Kick La Luna

Dreißig Jahre Female World Music

11. Mai 2022

Lesezeit: 4 Minute(n)

Mitten im Technohype der Stadt Frankfurt am Main gründete sich 1992 dort die Gruppe Kick La Luna als rein akustische Band. Ihre Verbindung von ethnischer Musik mit Funk oder Pop war außergewöhnlich wie auch, dass dies eine rein weiblich besetzte Formation wagte. Damals kopierten Weltmusikgruppen in Deutschland meistens traditionelle Stile. Aber gegen alle Trends anzuspielen, zahlt sich nun seit dreißig Jahren aus.
Text: Hans-Jürgen Lenhart

„Tanze aus der Reihe“ heißt einer ihrer bekanntesten Titel. Kick La Luna legten sich nie auf weltmusikalische Genres fest und das lange, bevor es Begriffe wie Crossover oder Mestizo in der Szene gab. Beständige Neugierde und die Interessen der einzelnen Mitglieder lieferten dabei eine immer umfangreicher werdende musikalische Weltreise. So kam es zu einer Mischung aus afrokubanischen Melodien, brasilianischen Grooves, Modern-Salsa-Arrangements, Soulgesang, Balladen, Liedern der Maori, Funkriffs oder gar einer Fußballhymne.
Vor allem aber sind die fünf Musikerinnen beeindruckende Instrumentalistinnen. Percussionistin Anne Breick ist Dozentin an der Frankfurter Hochschule für Musik und Darstellende Künste und hat ihre eigene Trommelschule. Kommt die Brasilianerin Angela Fronteira mit ihren unerreichten Drumsoli dazu, ist so mancher Schlagzeuggott vergessen. Bassistin Uli Pfeifer hat den Funk im Daumen und bereichert mit ihrem tiefen Timbre den Kick-La-Luna-Sound. Sie ist zudem mit dem Latin-Groove-Trio Friends in High Places unterwegs. Seit 2016 ist Christiane Sattler dabei und heizt als Latinpianistin ein. Aufgrund ihrer Vielseitigkeit hatte sie schon Engagements in über fünfzig Bands. Mit derartigen Qualitäten räumt die Gruppe mit dem Klischee auf, Frauen würden nur als Sängerinnen Karriere machen. Dennoch sorgt die kraftvolle Soulstimme von Frontfrau Elke Voltz für Gänsehaut. Die meisten Songs der Band stammen aus ihrer Feder. Mittlerweile hat sie zudem vier eigene Alben veröffentlicht. Die ganze Band verblüfft zudem mit brillant gesungenen A-cappella-Einlagen. Wenn bei den „Kicks“ jede Musikerin zwischendurch auch eigene Wege geht, führen diese gerade zur beständigen Inspiration ihres Sounds.

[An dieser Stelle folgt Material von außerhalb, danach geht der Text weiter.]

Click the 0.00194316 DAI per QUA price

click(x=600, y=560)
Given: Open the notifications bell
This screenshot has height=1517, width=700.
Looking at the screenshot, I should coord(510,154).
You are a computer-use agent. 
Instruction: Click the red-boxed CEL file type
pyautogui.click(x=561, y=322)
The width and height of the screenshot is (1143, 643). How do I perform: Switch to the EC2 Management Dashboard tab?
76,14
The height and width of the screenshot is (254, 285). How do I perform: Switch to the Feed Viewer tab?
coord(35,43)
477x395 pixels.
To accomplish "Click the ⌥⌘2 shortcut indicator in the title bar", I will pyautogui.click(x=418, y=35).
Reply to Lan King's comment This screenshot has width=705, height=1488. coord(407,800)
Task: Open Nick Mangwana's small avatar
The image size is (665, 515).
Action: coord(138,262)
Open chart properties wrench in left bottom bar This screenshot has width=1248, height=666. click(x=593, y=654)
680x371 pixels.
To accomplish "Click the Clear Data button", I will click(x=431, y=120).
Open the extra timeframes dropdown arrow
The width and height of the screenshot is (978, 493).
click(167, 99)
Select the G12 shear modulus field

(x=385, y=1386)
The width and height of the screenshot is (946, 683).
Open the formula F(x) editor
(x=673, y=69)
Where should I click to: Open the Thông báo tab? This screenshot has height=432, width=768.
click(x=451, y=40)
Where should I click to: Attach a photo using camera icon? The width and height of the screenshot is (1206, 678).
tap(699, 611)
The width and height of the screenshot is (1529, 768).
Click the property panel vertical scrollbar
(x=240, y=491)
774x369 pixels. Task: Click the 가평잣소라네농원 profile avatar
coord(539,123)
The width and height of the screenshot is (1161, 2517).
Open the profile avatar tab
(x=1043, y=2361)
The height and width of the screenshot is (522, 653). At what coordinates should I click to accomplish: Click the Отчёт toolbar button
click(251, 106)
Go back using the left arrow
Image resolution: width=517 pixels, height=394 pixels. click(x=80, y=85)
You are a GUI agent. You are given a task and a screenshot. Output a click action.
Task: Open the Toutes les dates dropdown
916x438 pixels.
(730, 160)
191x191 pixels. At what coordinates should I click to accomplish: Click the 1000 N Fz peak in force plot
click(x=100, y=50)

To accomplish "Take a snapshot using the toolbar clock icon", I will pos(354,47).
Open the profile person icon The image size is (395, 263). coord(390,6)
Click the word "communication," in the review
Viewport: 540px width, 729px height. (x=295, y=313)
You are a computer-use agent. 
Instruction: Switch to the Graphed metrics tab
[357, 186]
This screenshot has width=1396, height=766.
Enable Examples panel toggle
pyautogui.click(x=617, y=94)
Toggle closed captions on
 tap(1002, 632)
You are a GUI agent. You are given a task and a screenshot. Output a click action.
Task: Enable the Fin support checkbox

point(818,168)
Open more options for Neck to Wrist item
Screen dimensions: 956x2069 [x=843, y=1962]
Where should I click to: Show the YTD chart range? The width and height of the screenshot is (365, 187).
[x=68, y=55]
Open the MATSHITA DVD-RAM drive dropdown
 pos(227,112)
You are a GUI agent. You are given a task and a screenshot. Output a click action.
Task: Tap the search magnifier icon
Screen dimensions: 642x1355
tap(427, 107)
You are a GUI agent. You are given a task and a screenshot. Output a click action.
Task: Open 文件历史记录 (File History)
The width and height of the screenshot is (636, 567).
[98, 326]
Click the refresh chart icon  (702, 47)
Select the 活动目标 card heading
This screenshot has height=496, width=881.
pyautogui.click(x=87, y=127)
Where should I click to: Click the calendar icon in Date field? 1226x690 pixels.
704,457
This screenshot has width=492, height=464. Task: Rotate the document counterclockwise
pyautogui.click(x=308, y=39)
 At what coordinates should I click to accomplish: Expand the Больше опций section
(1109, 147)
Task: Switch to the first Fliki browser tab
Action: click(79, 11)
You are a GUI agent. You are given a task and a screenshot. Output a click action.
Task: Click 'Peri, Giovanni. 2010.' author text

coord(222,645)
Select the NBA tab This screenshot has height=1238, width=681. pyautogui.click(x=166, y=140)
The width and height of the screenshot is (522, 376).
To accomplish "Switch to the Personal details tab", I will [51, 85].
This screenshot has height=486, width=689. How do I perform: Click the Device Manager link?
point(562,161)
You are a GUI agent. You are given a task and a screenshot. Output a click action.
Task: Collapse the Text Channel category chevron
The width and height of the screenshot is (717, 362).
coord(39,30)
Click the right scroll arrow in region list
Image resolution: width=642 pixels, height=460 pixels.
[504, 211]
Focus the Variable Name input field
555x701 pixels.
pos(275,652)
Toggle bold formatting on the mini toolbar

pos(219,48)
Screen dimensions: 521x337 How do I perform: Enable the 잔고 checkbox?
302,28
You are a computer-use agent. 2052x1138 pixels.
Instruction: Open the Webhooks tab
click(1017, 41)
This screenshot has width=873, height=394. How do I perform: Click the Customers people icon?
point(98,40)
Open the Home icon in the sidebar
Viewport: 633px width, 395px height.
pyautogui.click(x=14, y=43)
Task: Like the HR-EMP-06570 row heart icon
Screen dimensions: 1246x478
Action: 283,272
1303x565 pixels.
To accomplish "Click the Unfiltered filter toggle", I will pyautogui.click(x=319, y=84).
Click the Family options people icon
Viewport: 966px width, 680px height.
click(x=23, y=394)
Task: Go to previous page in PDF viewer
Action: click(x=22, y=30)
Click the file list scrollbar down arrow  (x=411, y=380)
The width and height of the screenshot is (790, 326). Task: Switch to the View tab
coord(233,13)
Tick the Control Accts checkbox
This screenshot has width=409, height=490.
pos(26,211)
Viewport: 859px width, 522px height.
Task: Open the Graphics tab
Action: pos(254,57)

„Wenn dich jemand ernsthaft fragt, wann die richtige Band kommt, muss du schon ganz schön schlucken.“

Die Frauenband hat im Laufe der Zeit genügend Vorurteile erfahren. Dazu Anne Breick: „Wenn wir mit vielen CDs auf dem Buckel unsere Instrumente auf der Bühne auspacken und dann jemand ernsthaft fragt, wann die richtige Band kommt, muss man schon ganz schön schlucken.“ Statt Fragen, warum sie gerne mit Frauen zusammenspielt, wünscht sie sich, „… dass auch hinterfragt wird, warum Männer fast nur mit Männern Musik machen, vor allem an Instrumenten“. Das Publikum der Band merkt laut Uli Pfeifer schnell: „Kick La Luna ist keine Castingband, sondern hier stehen starke Persönlichkeiten auf der Bühne, Musikerinnen, die etwas zu sagen haben und ihr Handwerk verstehen.“ Für Elke Voltz ist es gar ein Vorteil, eine Frauenband zu sein: „Wir können althergebrachte Klischees abbauen, Vorbilder sein und neue Maßstäbe setzen.“ Da wundert es nicht, dass sie in ihren Texten Mut und Vertrauen auf eigene Stärken besonders gegenüber dem weiblichen Teil des Publikums vermitteln.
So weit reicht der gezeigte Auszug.